Why would Royal Enfield offer an "extra" spark plug hole?
(From Motor Cycling)

And this is very odd: The article noted that the four-valve's centrally located spark plug is a 14mm, but "provision is also made for a 19mm plug to be screwed into the side of the cylinder head in the more orthodox position, which would prove useful if the 14mm plug were to fail and another of that size be unavailable." Who ever heard of such a thing?

Four-valve motor for 1934, heavily finned.
The 1934 four-valve motor featured elaborate fins.
(From The Motorcycle)

For 1934:
 The four-valve motor got a redesigned cylinder head with increased finning and a dramatically finned crank case. It looked great. But was the increased cooling effect of the finning yet another effort to stave off disaster?

For 1935: A real switch. The Motorcycle reported that the 488cc motor would have only three valves for 1935 -- two inlet, one exhaust. Improved lubrication, thanks to fully enclosed valves, was given as the reason.

"Justification for this head-form is provided by the performance, which is almost identical with that of the earlier four-valve engine, and by the increase in silence, reliability and neatness of the new engine," the magazine advised, on Sept. 17, 1934.

It would be called the Model LO.

Inside view of three-valve layout.
Three-valve motor eliminated the open valves of the four-valve layout.
(From The Motorcycle)

Price was now close to 60 pounds. But not for long. The price was about to drop radically, at the cost of some performance.

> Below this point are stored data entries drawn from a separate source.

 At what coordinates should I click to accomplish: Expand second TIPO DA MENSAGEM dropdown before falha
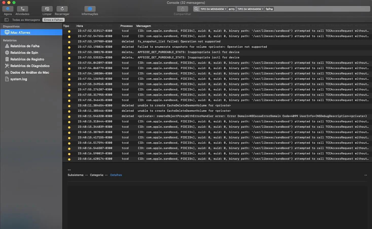(250, 9)
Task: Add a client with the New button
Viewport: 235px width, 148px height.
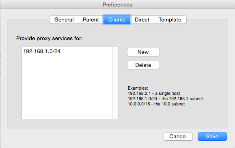Action: pyautogui.click(x=143, y=52)
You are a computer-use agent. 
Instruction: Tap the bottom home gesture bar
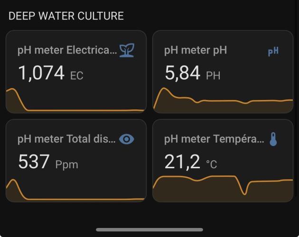point(150,230)
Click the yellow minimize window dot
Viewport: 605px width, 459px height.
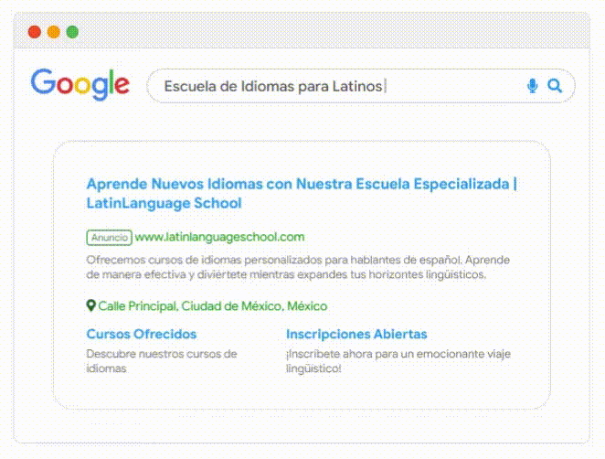[x=53, y=32]
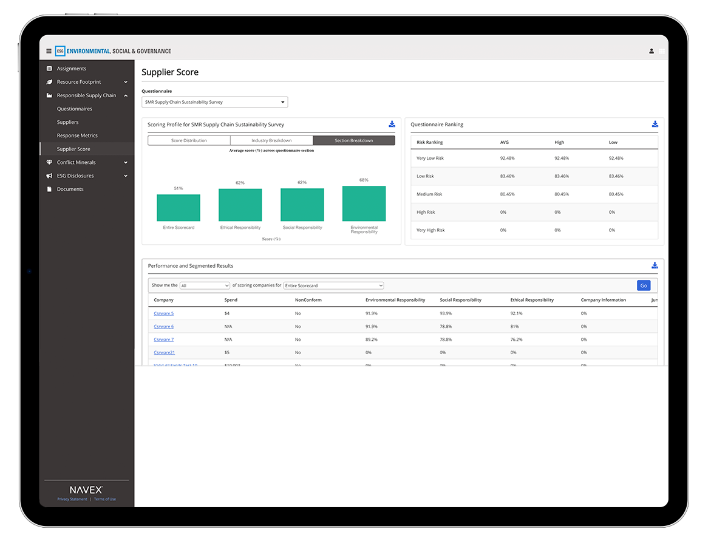Collapse the Responsible Supply Chain section
Screen dimensions: 711x543
pos(126,95)
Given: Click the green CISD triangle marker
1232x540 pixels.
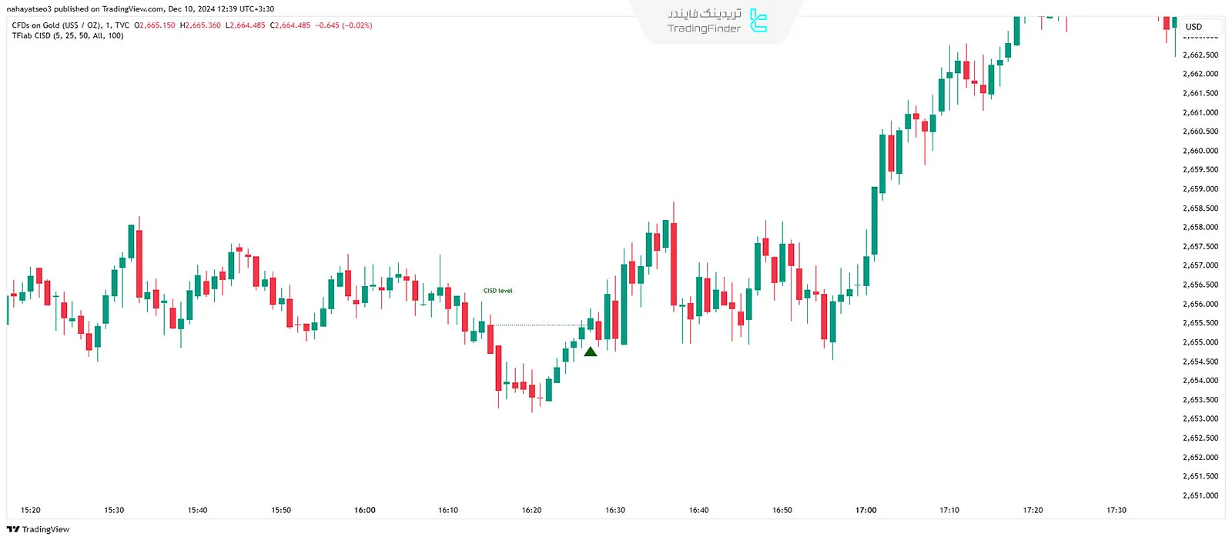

By March, 1935, the three-valve had become the awkwardly named "Model LO2." The Motorcycle and Cycle Trader reported that it came with a "not so highly tuned" three-valve motor and a new price -- just under 40 pounds. Maybe performance wasn't worth paying for?

Or was it? The bargain three-valve was a one-year wonder, dropped for 1936.

Royal Enfield four-valve for 1936.
The hot four-valve was back for 1936, with a straight-up motor.
(From The Motorcycle)

For 1936:
Incredibly, the "highly tuned" four-valve was back for 1936, once again dubbed the "JF" (its original name way back in 1931). The price was back up to just under 60 pounds.

Anyone confused yet?

Previous multi-valve motors had all been "slopers," but the new JF four-valve motor sat straight up.

What about those fully enclosed valves, whose lubrication was so  approved of in the LO2? Never mind. The four valves of the JF were exposed, as they always had been, and thus needed to be lubed with a grease gun.

Royal Enfield four-valve for 1937.
The 1937 four-valve in its final form; the head would be an option in 1938.
(From Motor Cycling)

The four-valve motorcycle would continue in 1937.

For 1938 The four-valve head became an option on the standard two valve Bullet 500. The two-valve cost 64 pounds and was good for 75 mph, The Motorcycle reported. The four-valve cost 66 pounds and went 85 mph.

That was the end: Royal Enfield and the rest of the British motorcycle industry would soon turn to building simpler motorcycles, for soldiers.

In his informative article in The Gun magazine of the Royal Enfield Owners Club, Mick Lemon notes that examples of Royal Enfield's four-valve road burners of the 1930s still exist, and are appreciated by collectors.